Topological insulators are materials with a bulk excitation gap generated by the spin orbit interaction, and which are different from conventional insulators. This distinction is characterized by Z_2 topological invariants, which characterize the groundstate. In two dimensions there is a single Z_2 invariant which distinguishes the ordinary insulator from the quantum spin Hall phase. In three dimensions there are four Z_2 invariants, which distinguish the ordinary insulator from "weak" and "strong" topological insulators. These phases are characterized by the presence of gapless surface (or edge) states. In the 2D quantum spin Hall phase and the 3D strong topological insulator these states are robust and are insensitive to weak disorder and interactions. In this paper we show that the presence of inversion symmetry greatly simplifies the problem of evaluating the Z_2 invariants. We show that the invariants can be determined from the knowledge of the parity of the occupied Bloch wavefunctions at the time reversal invariant points in the Brillouin zone. Using this approach, we predict a number of specific materials are strong topological insulators, including the semiconducting alloy Bi_{1-x} Sb_x as well as α-Sn and HgTe under uniaxial strain.

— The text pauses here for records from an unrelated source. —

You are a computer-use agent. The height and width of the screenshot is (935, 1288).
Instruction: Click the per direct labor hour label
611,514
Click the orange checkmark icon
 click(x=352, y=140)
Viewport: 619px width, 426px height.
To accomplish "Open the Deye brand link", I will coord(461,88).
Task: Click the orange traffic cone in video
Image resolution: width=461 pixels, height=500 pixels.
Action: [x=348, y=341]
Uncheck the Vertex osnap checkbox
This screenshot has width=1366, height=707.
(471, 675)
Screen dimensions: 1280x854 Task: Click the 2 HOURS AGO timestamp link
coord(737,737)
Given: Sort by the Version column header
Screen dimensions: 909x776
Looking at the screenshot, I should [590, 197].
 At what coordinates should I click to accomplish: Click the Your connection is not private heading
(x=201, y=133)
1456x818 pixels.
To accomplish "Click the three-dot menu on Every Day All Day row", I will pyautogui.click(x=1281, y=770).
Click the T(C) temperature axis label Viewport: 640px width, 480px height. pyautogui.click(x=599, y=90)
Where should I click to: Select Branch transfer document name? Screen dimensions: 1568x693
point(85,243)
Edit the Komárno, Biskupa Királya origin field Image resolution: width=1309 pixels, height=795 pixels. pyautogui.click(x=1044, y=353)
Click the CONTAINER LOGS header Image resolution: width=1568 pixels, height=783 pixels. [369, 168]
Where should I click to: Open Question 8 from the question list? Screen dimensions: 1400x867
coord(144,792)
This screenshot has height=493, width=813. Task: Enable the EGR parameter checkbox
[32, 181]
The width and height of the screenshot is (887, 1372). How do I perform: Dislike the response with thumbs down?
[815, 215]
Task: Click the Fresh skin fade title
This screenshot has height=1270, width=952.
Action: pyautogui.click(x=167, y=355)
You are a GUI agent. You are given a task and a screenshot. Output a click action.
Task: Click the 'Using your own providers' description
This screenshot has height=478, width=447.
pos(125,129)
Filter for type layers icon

This paper also includes an expanded discussion of our formulation of the topological insulators in both two and three dimensions, as well as implications for experiments.

Figures (7)

• Figure 1: (a) A two dimensional cylinder threaded by magnetic flux $\Phi$. When the cylinder has a circumference of a single lattice constant $\Phi$ plays the role of the edge crystal momentum $k_x$ in band theory. (b) The time reversal invariant fluxes $\Phi=0$ and $h/2e$ correspond to edge time reversal invariant momenta $\Lambda_1$ and $\Lambda_2$. $\Lambda_a$ are projections of pairs of the four bulk time reversal momenta $\Gamma_{i=(a\mu)}$, which reside in the two dimensional Brillouin zone indicated by the shaded region. (c) In 3D the generalized cylinder can be visualized as a "corbino donut", with two fluxes, which correspond to the two components of the surface crystal momentum. (d) The four time reversal invariant fluxes $\Phi_1$, $\Phi_2 = 0$, $h/2e$ correspond to the four two dimensional surface momenta $\Lambda_a$. These are projections of pairs of the eight $\Gamma_{i=(a\mu)}$ that reside in the bulk 3D Brillouin zone.
• Figure 2: Schematic representations of the surface energy levels of a crystal in either two or three dimensions as a function of surface crystal momentum on a path connecting $\Lambda_a$ and $\Lambda_b$. The shaded region shows the bulk continuum states, and the lines show discrete surface (or edge) bands localized near one of the surfaces. The Kramers degenerate surface states at $\Lambda_a$ and $\Lambda_b$ can be connected to each other in two possible ways, shown in (a) and (b), which reflect the change in time reversal polarization $\pi_a\pi_b$ of the cylinder between those points. Case (a) occurs in topological insulators, and guarantees the surface bands cross any Fermi energy inside the bulk gap.
• Figure 3: Diagrams depicting four different phases indexed by $\nu_0; (\nu_1\nu_2\nu_3)$. The top panel depicts the signs of $\delta_i$ at the points $\Gamma_i$ on the vertices of a cube. The bottom panel characterizes the band structure of a 001 surface for each phase. The solid and open circles depict the time reversal polarization $\pi_a$ at the surface momenta $\Lambda_a$, which are projections of pairs of $\Gamma_i$ which differ only in their $z$ component. The thick lines indicate possible Fermi arcs which enclose specific $\Lambda_a$.
• Figure 4: (a) Honeycomb lattice of graphene, with a unit cell indicated by the dashed lines. (b) Brillouin zone, with the values of $\delta_i$ associated with the time reversal invariant momenta labeled. $\tau_{1/2}$ describes the loop enclosing half the zone used in Eq. \ref{['spinless']}.
• Figure 5: Schematic representation of band energy evolution of ${\rm Bi}_{1-x} {\rm Sb}_x$ as a function of $x$. Adapted from Ref. lenoir.